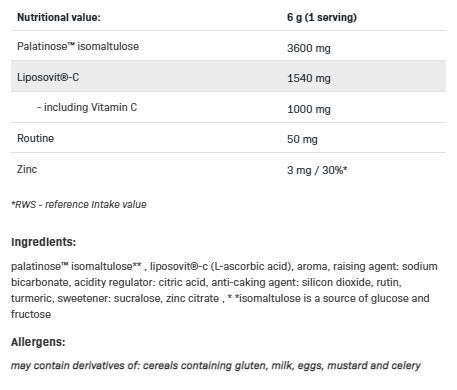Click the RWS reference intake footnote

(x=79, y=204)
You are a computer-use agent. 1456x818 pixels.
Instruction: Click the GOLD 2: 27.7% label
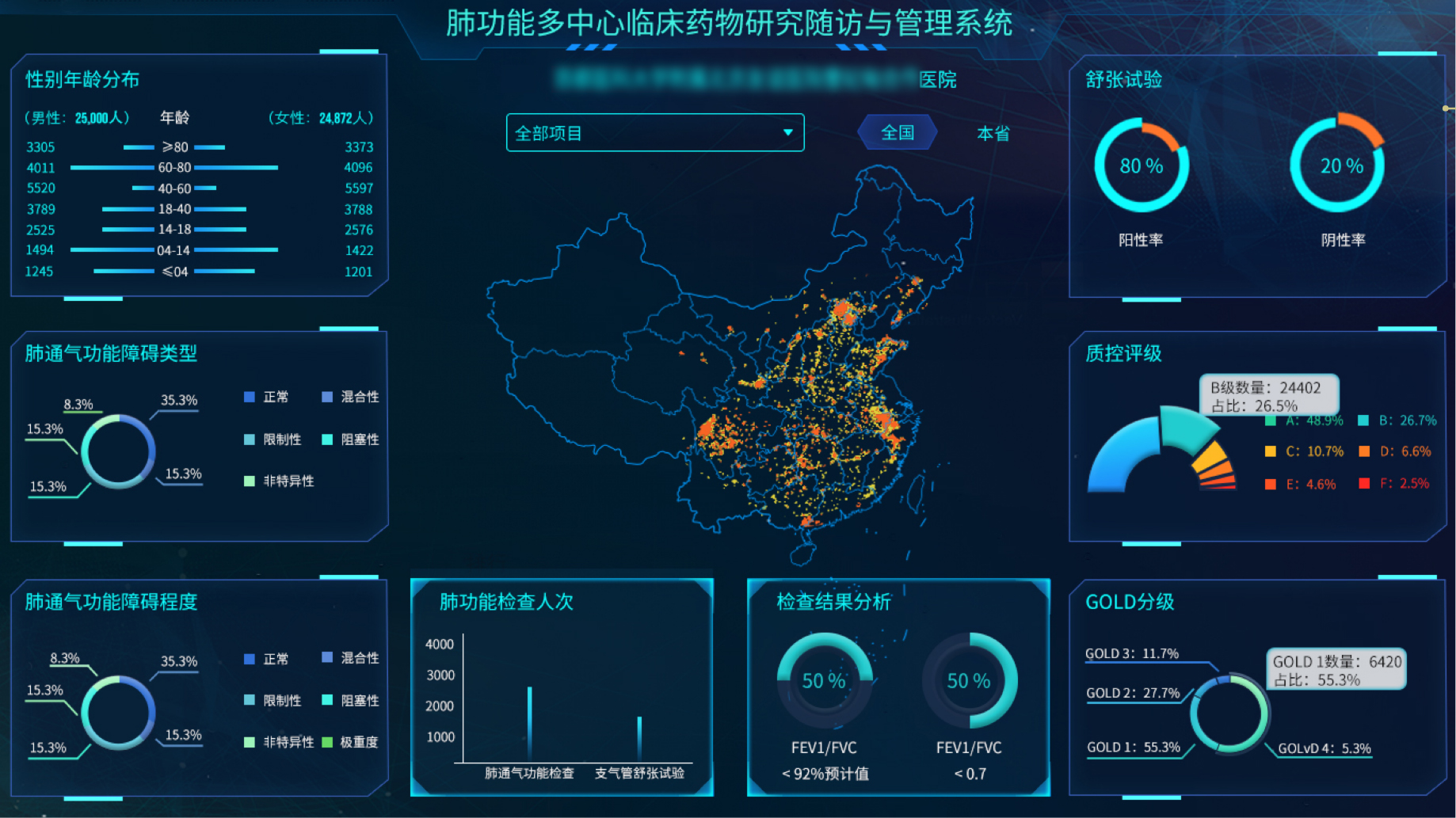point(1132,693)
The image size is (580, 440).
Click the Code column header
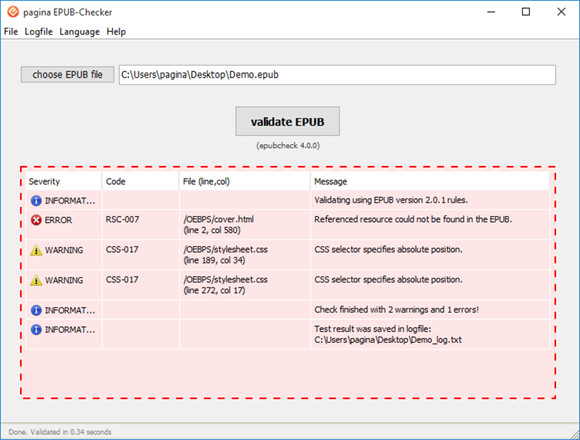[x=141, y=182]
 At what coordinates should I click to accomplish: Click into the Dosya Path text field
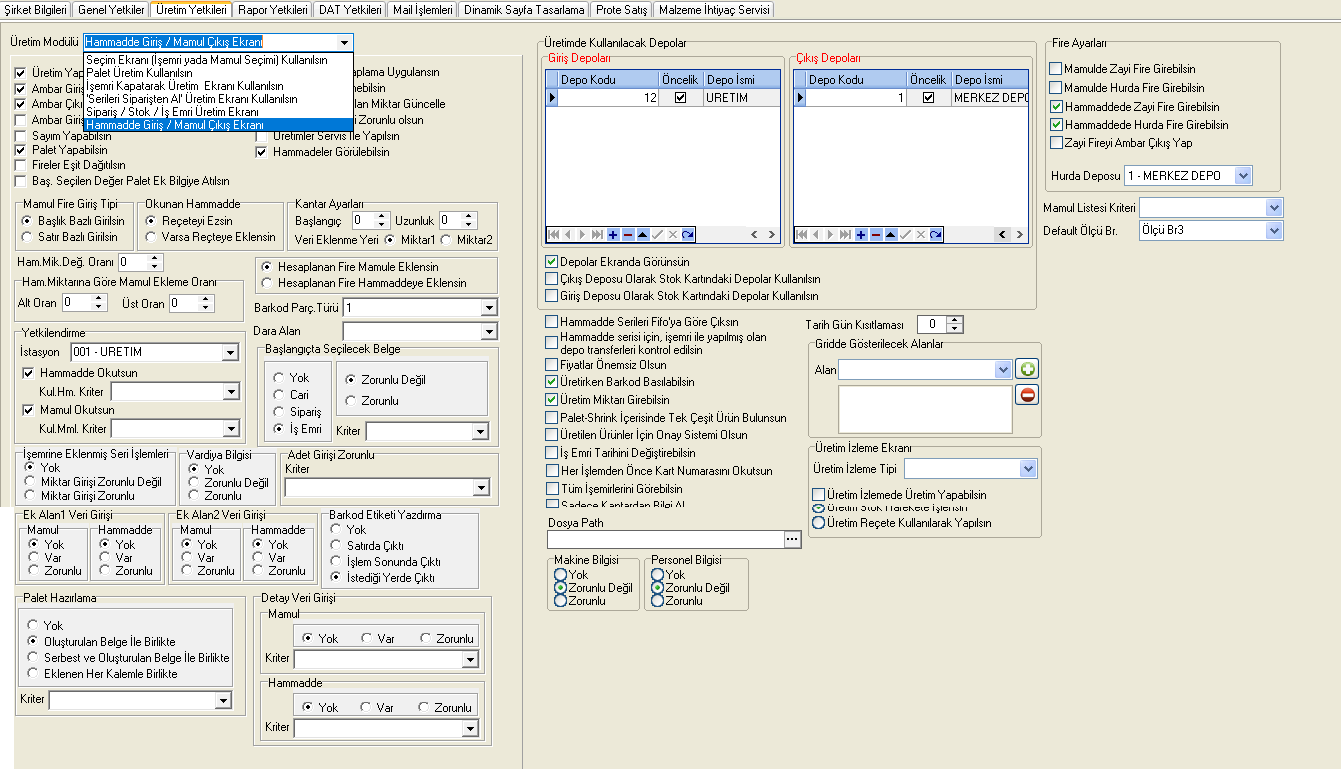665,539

#### AIM OF THE EXERCISE
Can you quote exactly, and only, the lines from the one containing "Instruction: Click the GOLD 2: 27.7% label" through the last line of the records above, keeping both ends and leaving out any pictures?

#### ANSWER BOX
Instruction: Click the GOLD 2: 27.7% label
point(1132,693)
The image size is (580, 440).
Click the Code column header
[x=141, y=182]
 At what coordinates should I click to accomplish: Click into the Dosya Path text field
665,539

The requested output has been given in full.